[Pixel coordinate grounding data]
####################

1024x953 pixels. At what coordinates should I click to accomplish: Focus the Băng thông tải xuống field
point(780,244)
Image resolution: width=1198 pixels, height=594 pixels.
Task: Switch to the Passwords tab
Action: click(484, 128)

####################

Task: Repeat the data above. Change nothing.

Result:
1024x953 pixels. At what coordinates should I click to accomplish: Focus the Băng thông tải xuống field
point(780,244)
Image resolution: width=1198 pixels, height=594 pixels.
Task: Switch to the Passwords tab
Action: click(484, 128)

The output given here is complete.